Tinjau IPA Rancamaya, Komisi III DPRD Kota Bogor Pastikan Pasokan Air Bersih Optimal

Tinjau IPA Rancamaya, Komisi III DPRD Kota Bogor Pastikan Pasokan Air Bersih Optimal
Jajaran Komisi III DPRD Kota Bogor saat mengunjungi IPA Rancamaya milik Perumda Tirta Pakuan, Rabu (8/7/2026). (rizki mauludi)

INILAHKORAN.ID - Komisi III DPRD Kota Bogor menyambangi Instalasi Pengolahan Air (IPA) Rancamaya milik Perumda Tirta Pakuan di Rancamaya, Kecamatan Bogor Selatan, Rabu (8/7/2026). 

​Ketua Komisi III DPRD Kota Bogor Ahmad Aswandi memaparkan, peninjauan langsung itu bertujuan untuk menjamin masyarakat terhadap akses air bersih tidak mengalami gangguan. Dari hasil peninjauan, pihaknya mencatat masih ada sejumlah tantangan besar yang harus segera diselesaikan Perumda Tirta Pakuan.

"Kami memastikan kebutuhan air di masyarakat tidak terganggu. Ternyata Tirta Pakuan sendiri masih banyak PR-nya terkait masyarakat yang masih membutuhkan air bersih, terutama di Kecamatan Tanah Sareal dan Bogor Barat," kata Ahmad.

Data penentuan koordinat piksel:
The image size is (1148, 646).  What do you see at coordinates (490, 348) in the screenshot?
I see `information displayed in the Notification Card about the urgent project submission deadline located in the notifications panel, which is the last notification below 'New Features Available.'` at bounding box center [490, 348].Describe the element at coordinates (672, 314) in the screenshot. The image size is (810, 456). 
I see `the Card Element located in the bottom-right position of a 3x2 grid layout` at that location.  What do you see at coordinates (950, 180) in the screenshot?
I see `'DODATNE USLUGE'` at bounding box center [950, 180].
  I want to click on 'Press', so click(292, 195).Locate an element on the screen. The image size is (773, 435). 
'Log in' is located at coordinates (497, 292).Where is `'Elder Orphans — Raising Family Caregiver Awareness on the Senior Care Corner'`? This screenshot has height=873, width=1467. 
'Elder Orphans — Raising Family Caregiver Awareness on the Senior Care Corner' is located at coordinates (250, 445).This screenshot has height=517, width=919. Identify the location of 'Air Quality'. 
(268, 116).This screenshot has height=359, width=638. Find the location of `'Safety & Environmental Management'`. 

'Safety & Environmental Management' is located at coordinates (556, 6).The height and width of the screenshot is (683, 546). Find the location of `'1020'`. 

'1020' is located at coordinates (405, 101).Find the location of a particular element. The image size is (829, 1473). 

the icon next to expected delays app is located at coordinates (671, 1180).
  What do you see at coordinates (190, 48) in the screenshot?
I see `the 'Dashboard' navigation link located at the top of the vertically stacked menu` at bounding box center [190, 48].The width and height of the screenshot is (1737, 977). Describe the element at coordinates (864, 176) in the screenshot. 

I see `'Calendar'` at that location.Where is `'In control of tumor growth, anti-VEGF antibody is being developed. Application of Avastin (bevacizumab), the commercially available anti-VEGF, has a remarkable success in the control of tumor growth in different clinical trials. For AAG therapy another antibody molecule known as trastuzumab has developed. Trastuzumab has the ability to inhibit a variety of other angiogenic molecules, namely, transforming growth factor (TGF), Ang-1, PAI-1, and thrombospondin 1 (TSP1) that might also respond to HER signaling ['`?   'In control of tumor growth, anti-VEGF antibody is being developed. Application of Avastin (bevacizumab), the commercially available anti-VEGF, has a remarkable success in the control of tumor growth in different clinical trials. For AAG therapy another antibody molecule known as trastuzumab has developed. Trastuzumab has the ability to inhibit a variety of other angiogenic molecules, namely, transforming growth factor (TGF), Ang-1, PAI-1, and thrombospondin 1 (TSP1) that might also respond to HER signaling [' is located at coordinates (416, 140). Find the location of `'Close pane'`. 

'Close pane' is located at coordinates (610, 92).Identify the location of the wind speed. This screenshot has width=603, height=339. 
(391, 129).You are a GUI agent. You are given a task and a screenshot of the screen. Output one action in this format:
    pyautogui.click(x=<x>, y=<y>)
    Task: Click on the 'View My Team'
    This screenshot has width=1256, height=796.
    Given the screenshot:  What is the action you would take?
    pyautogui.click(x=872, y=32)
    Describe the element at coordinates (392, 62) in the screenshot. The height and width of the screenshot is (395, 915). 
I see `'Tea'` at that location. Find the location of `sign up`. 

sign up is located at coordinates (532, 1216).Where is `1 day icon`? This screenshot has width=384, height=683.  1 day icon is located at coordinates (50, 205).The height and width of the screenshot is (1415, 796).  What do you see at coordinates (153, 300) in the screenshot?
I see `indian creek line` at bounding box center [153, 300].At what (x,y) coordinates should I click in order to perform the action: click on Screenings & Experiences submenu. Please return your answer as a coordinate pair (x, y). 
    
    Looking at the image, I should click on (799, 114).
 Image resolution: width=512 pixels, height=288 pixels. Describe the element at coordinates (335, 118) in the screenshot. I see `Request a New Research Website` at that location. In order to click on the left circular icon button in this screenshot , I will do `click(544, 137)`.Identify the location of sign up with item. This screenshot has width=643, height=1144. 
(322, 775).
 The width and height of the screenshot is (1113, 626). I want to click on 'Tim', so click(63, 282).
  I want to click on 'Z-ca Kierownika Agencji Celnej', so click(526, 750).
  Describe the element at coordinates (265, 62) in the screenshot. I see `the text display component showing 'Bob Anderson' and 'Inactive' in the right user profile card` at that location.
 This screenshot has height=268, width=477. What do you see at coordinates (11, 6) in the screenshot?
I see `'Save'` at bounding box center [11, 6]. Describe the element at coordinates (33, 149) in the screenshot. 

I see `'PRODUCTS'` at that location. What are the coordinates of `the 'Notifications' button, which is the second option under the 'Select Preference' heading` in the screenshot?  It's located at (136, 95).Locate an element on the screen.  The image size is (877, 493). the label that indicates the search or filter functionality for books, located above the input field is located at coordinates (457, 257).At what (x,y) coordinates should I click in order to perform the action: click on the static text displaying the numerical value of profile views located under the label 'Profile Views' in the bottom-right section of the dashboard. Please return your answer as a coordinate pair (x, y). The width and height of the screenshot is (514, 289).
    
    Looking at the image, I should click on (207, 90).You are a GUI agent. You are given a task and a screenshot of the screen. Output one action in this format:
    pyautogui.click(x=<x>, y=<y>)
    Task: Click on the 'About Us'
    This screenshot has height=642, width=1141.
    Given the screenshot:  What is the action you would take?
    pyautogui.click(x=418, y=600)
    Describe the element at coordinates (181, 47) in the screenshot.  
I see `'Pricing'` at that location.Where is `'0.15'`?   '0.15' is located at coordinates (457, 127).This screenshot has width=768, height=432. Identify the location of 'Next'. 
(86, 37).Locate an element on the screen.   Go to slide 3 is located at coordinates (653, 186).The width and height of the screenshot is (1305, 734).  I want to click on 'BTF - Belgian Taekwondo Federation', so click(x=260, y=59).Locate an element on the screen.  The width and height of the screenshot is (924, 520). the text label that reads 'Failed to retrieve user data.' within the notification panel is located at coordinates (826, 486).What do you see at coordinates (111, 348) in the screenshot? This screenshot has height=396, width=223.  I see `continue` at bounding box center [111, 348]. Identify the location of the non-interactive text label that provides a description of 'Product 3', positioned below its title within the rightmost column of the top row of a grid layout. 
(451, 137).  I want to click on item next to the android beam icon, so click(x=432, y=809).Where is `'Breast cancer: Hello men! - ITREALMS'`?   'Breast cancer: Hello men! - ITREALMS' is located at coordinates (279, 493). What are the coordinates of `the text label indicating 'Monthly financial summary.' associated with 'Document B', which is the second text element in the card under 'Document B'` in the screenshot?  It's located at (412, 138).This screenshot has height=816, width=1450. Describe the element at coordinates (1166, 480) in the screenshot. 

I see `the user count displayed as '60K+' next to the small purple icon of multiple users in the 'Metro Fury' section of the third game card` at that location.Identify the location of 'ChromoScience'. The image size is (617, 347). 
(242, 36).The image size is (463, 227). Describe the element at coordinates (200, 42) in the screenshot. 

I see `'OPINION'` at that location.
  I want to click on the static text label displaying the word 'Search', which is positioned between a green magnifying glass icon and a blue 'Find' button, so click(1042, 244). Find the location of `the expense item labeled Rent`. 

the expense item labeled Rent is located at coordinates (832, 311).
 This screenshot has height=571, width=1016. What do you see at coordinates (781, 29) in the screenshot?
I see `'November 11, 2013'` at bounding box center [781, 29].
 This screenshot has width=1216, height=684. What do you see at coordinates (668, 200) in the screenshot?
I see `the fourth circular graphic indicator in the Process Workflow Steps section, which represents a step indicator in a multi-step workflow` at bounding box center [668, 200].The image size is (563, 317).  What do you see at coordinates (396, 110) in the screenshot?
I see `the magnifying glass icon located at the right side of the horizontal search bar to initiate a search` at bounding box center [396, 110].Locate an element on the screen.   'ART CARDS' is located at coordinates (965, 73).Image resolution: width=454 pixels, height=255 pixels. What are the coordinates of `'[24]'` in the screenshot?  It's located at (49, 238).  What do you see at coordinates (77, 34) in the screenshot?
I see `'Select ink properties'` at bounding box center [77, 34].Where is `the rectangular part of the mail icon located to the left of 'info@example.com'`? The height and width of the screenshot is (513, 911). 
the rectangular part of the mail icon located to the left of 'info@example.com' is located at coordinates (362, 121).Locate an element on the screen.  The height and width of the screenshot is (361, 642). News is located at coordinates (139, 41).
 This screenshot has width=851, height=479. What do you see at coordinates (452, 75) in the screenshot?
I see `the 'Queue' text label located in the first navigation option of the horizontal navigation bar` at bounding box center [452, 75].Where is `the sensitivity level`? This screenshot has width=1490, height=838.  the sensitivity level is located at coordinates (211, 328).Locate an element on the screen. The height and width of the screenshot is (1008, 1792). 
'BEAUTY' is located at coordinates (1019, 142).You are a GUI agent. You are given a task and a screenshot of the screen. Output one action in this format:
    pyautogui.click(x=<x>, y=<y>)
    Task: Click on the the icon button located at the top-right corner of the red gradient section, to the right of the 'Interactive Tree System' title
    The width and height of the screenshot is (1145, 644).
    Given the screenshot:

• **Latihan Soal**:
1/ Ringkaslah kutipan teks dalam dua kalimat.
2/ Tuliskan kembali bagian kutipan teks yang dimulai dengan "INILAHKORAN.ID - Komisi" dan berlanjut hingga "Perumda Tirta Pakuan.".
Daftar tersebut tidak berkaitan dengan isi kutipan teks.

• **Daftar Jawaban**:
1/ Komisi III DPRD Kota Bogor meninjau IPA Rancamaya milik Perumda Tirta Pakuan di Kecamatan Bogor Selatan pada Rabu (8/7/2026) untuk memastikan akses masyarakat terhadap air bersih tidak terganggu. Menurut Ketua Komisi III Ahmad Aswandi, Perumda Tirta Pakuan masih menghadapi sejumlah tantangan besar, terutama terkait warga yang masih membutuhkan air bersih di Kecamatan Tanah Sareal dan Bogor Barat.

2/
INILAHKORAN.ID - Komisi III DPRD Kota Bogor menyambangi Instalasi Pengolahan Air (IPA) Rancamaya milik Perumda Tirta Pakuan di Rancamaya, Kecamatan Bogor Selatan, Rabu (8/7/2026). 

​Ketua Komisi III DPRD Kota Bogor Ahmad Aswandi memaparkan, peninjauan langsung itu bertujuan untuk menjamin masyarakat terhadap akses air bersih tidak mengalami gangguan. Dari hasil peninjauan, pihaknya mencatat masih ada sejumlah tantangan besar yang harus segera diselesaikan Perumda Tirta Pakuan.